## AIM
How many lines of the material contain the string "height"? Reply with the number alone.

○ ○ ○ ○

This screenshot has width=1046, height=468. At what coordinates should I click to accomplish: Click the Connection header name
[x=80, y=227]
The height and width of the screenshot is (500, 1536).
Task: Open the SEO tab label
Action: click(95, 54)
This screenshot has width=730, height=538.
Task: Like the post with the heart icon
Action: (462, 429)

○ ○ ○ ○

## FINAL RESULT
3